▶ **Problem**
In the entries below, the lines from the one with "You are a GUI" through the one with "Share the article" are to be copied exactly; both ends count.

▶ **Task input**
╭──

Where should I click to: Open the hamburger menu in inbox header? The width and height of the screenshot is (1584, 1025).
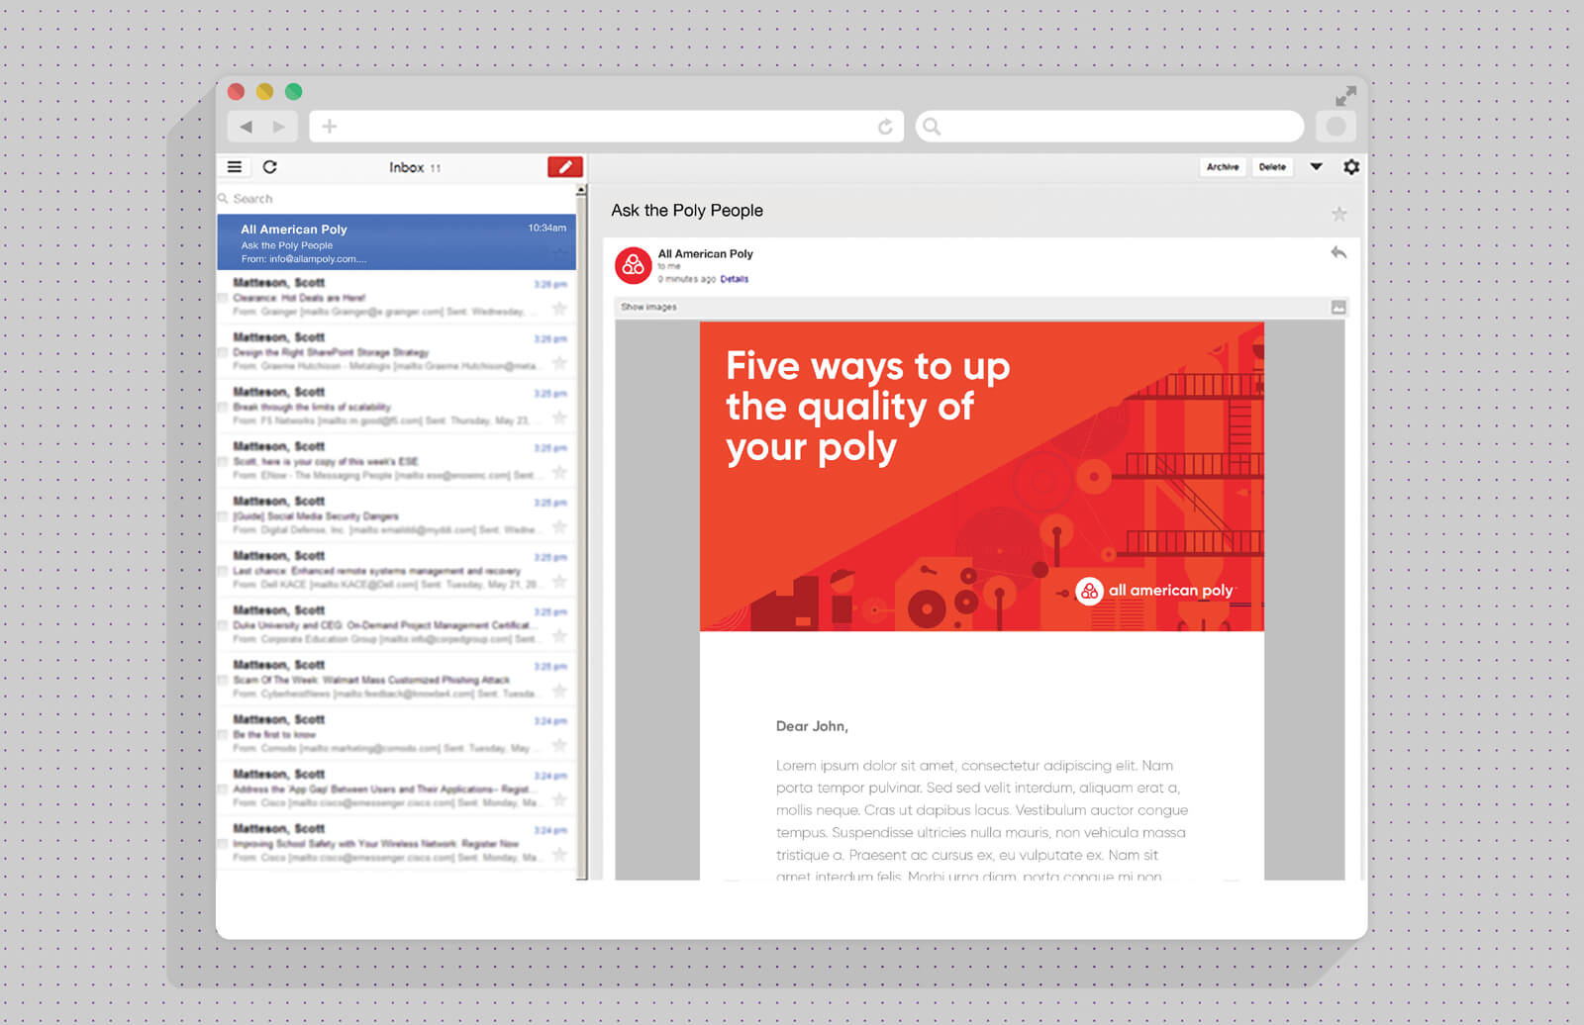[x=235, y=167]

╰──
╭──

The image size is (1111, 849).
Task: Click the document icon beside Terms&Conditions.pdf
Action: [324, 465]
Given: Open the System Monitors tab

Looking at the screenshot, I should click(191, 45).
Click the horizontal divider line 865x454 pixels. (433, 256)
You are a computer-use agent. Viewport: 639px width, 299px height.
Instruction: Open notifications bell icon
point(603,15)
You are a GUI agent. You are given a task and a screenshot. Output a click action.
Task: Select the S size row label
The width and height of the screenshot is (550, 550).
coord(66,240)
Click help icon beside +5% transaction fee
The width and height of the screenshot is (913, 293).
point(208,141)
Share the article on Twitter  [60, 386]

╰──
╭──

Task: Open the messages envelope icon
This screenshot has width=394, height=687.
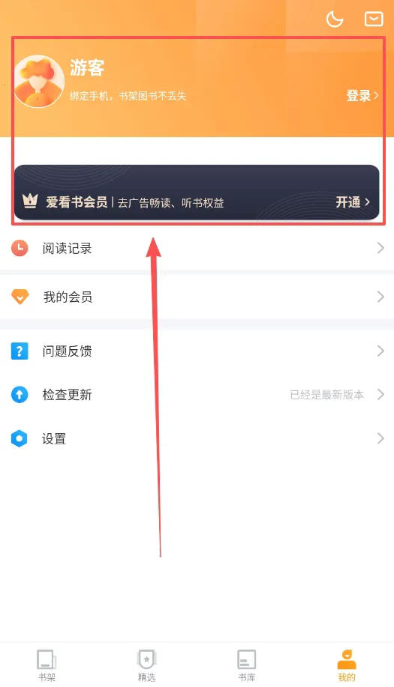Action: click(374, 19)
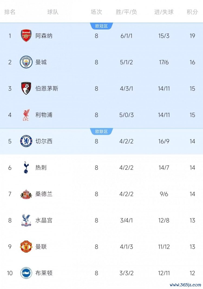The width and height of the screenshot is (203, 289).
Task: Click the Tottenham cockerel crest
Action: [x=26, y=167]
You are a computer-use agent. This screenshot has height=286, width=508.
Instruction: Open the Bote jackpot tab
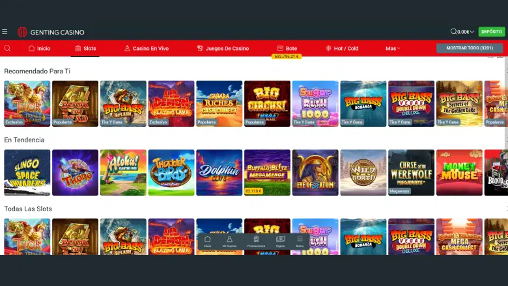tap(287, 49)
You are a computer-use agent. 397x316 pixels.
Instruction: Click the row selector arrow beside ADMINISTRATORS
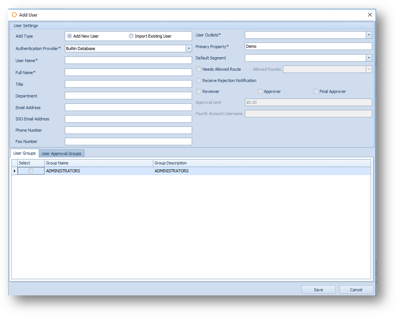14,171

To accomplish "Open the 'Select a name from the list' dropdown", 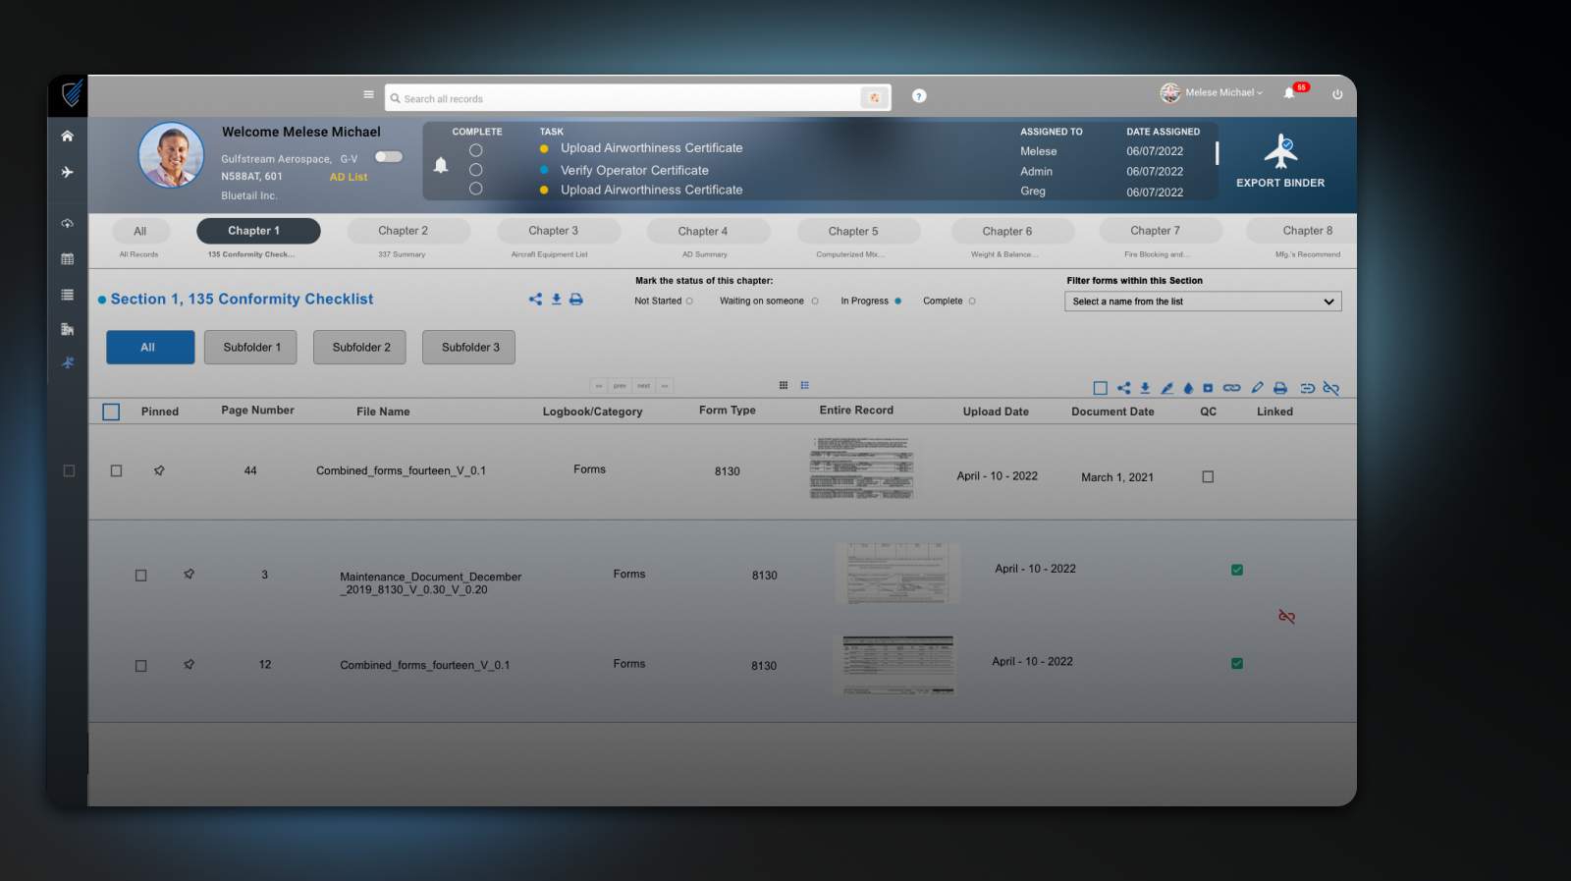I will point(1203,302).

╰──

▶ **Written reply**
You are a GUI agent. You are given a task and a screenshot. Output a click action.
Task: Select the S size row label
The width and height of the screenshot is (550, 550).
coord(66,240)
Click help icon beside +5% transaction fee
The width and height of the screenshot is (913, 293).
point(208,141)
Share the article on Twitter  [60, 386]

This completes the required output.